症状悪化予防には必須の看護であり、患者教育となります。
4-2 劇症化兆候の早期発見
ここで、先に述べた昏睡度分類が役に立ちます。意識障害の程度をよくアセスメントし、転倒や転落、誤飲食などの危険行動を観察し、予防策を考えます。
転倒や転落、患者が負傷する危険性があるとき
・ベッド柵をタオルケットやスポンジのようなもので保護をする。
・歩行可能でふらつきがある場合は、離床センサーを設置し、行動時には必ず看護師が見守れる体制を作る。
誤飲食の危険性があるとき
・化粧品や雑誌など、手の届く範囲に物を置かないように、環境調整を行う。
患者さん本人以外にも家族ケアが重要といわれています。肝性脳症はアンモニアの影響で人格が変化しますので、家族は今までにない行動や言動に強いショックを受けます。支持的な対応をするようにします。
4-3 食事療法への援助
血中アンモニア濃度が上昇するのを防ぐため、アンモニアの元になるタンパク質を制限します。不足するタンパク質は、アミノ酸製剤で補います。アミノ酸製剤は、安全にタンパク質をとることができます。

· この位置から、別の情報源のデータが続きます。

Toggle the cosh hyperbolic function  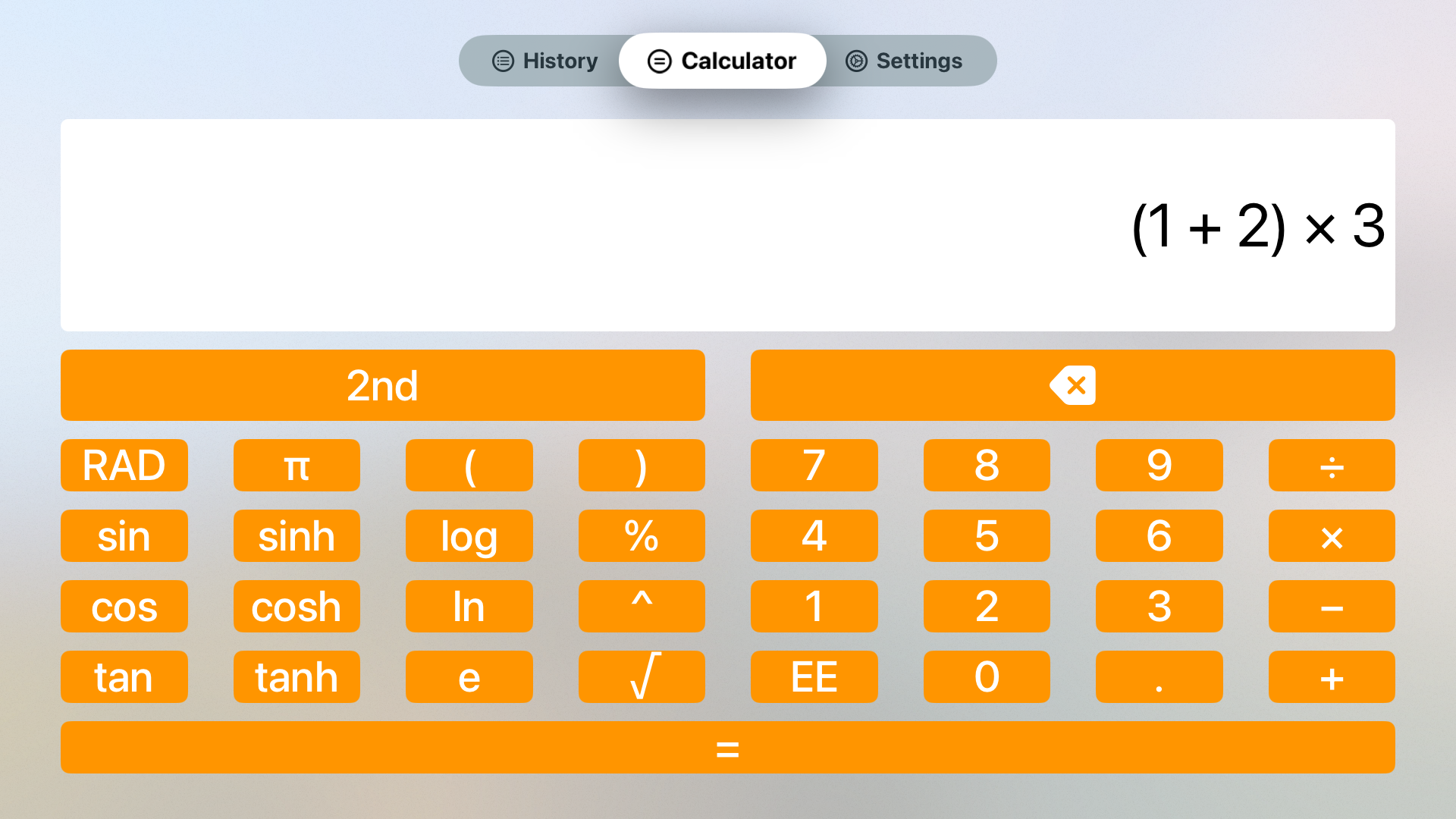tap(297, 606)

便秘を予防するために、食物繊維をとるようにします。入院中は、栄養士と相談し調整できますが、退院後は家族の協力がとても大事になります。本人と家族へ食事についての栄養指導が重要となります。
5.まとめ
いかがでしたでしょうか。肝性脳症の看護は、
食事療法、薬物療法を守ることができているか
家族などのまわりのサポートが確立されているか
危険行動がなく、安全・安楽に過ごせることができているか
などが重要になっていきます。肝性脳症が悪化すると、本人の意識レベルは格段に悪くなり、危険行動が頻発します。患者さんの安全が守られるように、当ページで紹介した各事項を参考にしていただき、日々の看護実践に活かしてください。